AMD Beema/Mullins Architecture & Performance Preview

Name: AMD Beema/Mullins Architecture & Performance Preview
Item: AMD Beema/Mullins Architecture & Performance Preview
Author: Anand Lal Shimpi

by Anand Lal Shimpi on April 29, 2014 12:00 AM EST

82 Comments | Add A Comment

82 Comments

New Turbo Boost

With power in perspective, let’s talk about performance and the lineup. It always made little sense that despite a very competitive microarchitecture, Jaguar both consumed more power and performed worse than Intel’s Silvermont. It turns out that’s more a function of the limited time AMD’s Jaguar team had to bring the design to market. As the basis not only for AMD’s own entry level APUs but also the semi-custom SoCs bids for consoles from Microsoft and Sony, Jaguar had to be done quickly. With Puma+ and its associated SoC designs, AMD could focus more on driving power down and introducing new features, one of which happens to be a very intelligent clock boosting scheme analogous to Intel’s Turbo Boost.

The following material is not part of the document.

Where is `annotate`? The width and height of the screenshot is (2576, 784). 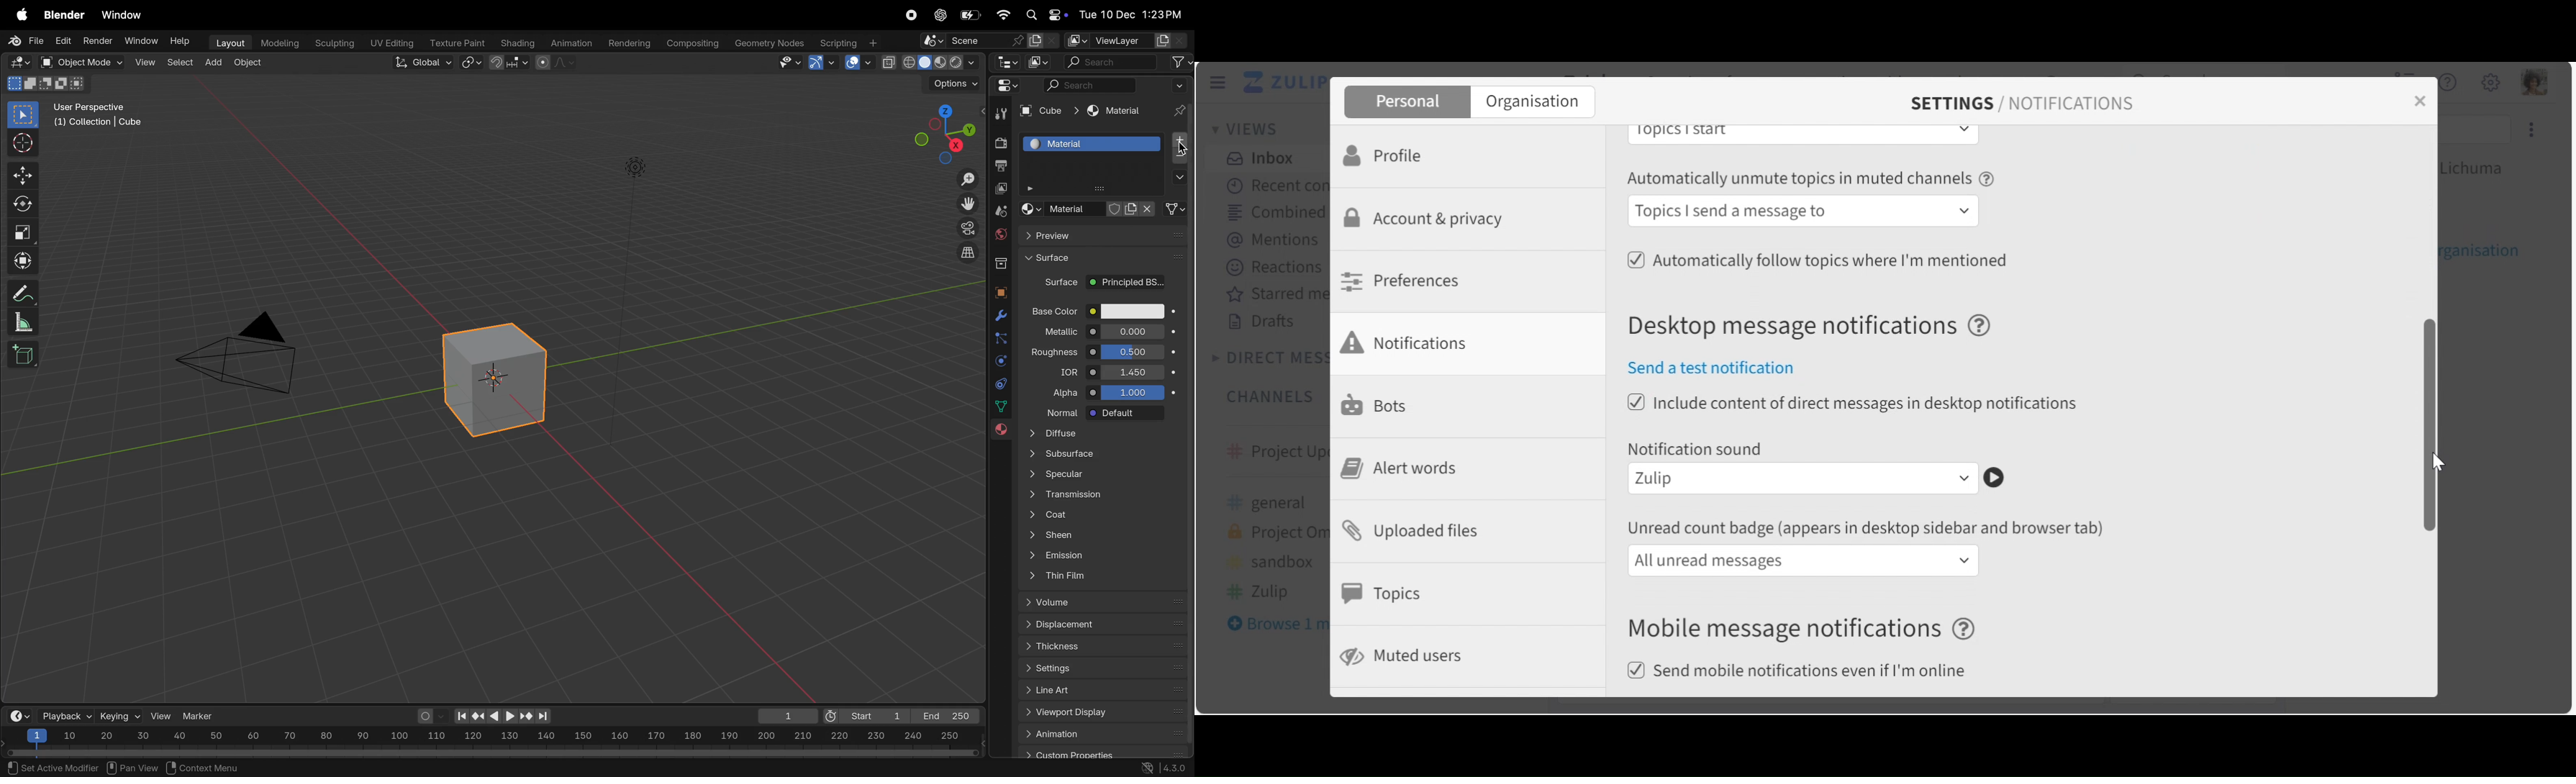
annotate is located at coordinates (20, 293).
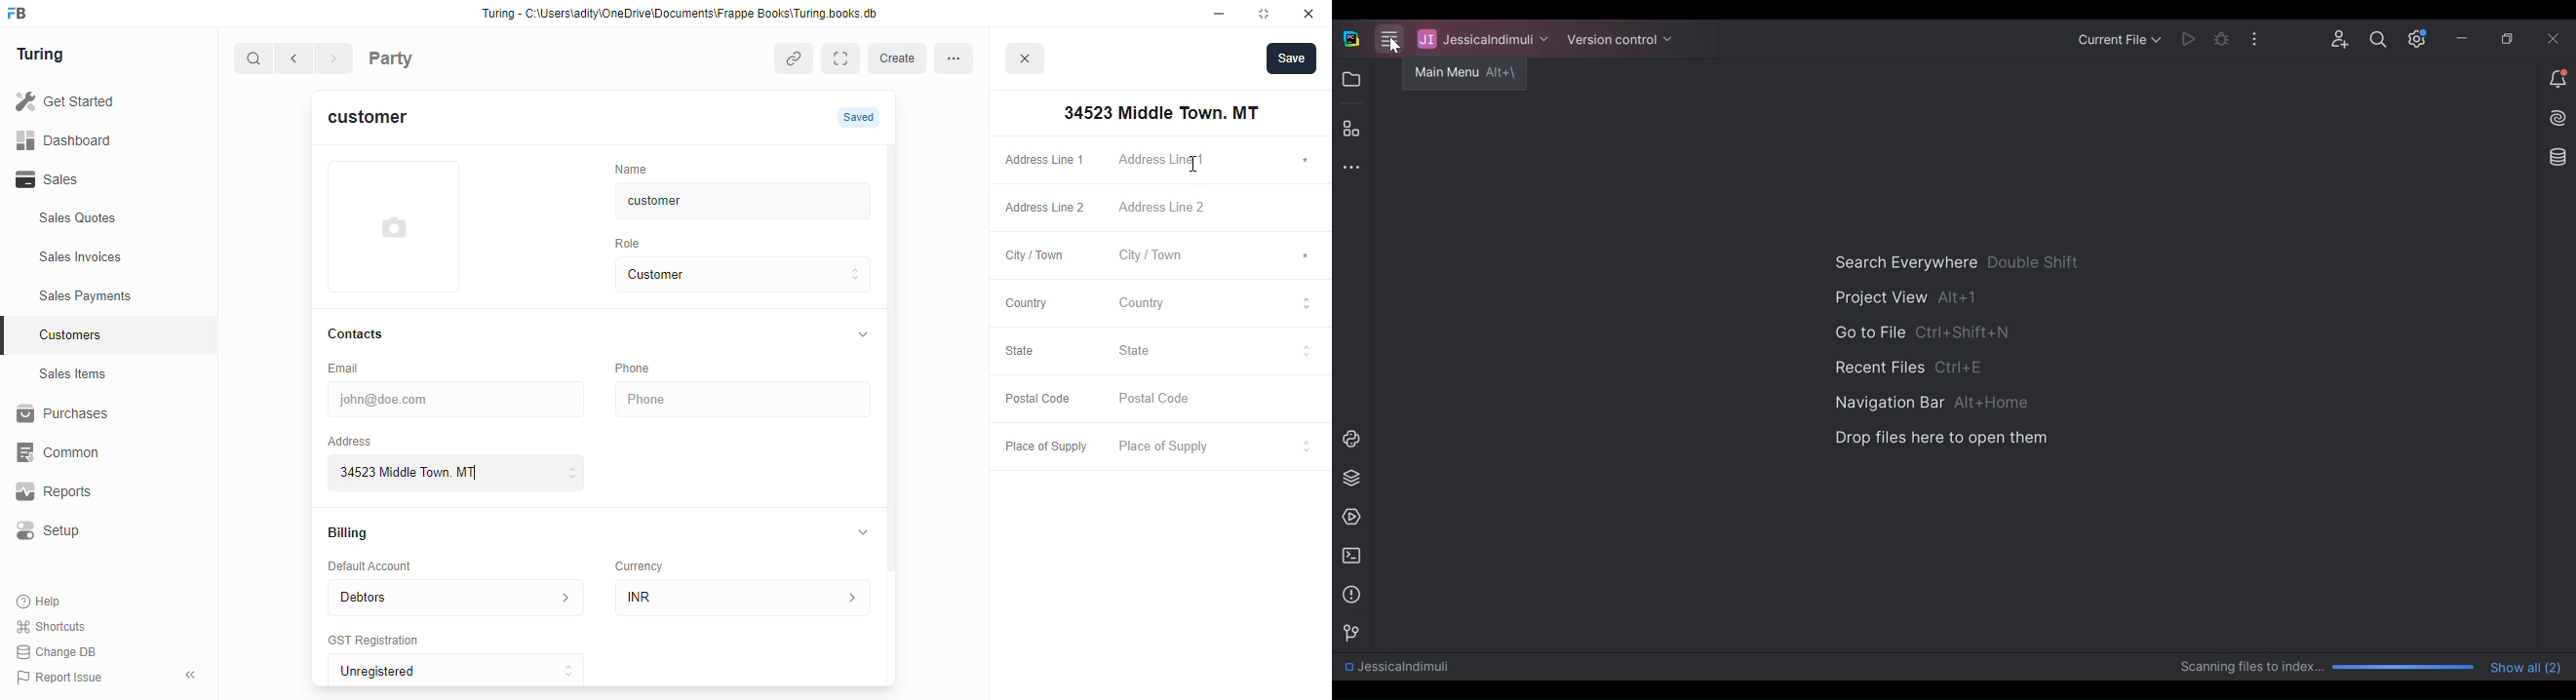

While the bulk of Kabini and Temash silicon ran up to a set maximum frequency, Beema and Mullins SoCs can take advantage of available thermal headroom to increase their maximum frequency for a limited period of time. If we look at the tables below we’ll see this in action:

Mullins vs. Temash - Frequency Gains
	TDP	Max CPU Frequency	Temash Equivalent	Temash Equivalent (TDP)	Temash Max CPU Frequency	Max Frequency Increase from Mullins
A10 Micro-6700T	4.5W	2.2GHz	A6-1450	8W	1.4GHz	57%
A4 Micro-6400T	4.5W	1.6GHz	A4-1250	9W	1.0GHz	60%
E1 Micro-6200T	3.95W	1.4GHz	A4-1200	3.9W	1.0GHz	40%

AMD no longer reports max non-turbo frequency, unfortunately following in Intel’s footsteps (as well as the rest of the mobile players), but you can assume that they are mostly unchanged from Kabini/Temash. Beema and Mullins can now turbo up to much higher frequencies. In the case of Mullins in particular, since it’s so thermally constrained, the potential upside for frequency scaling is huge.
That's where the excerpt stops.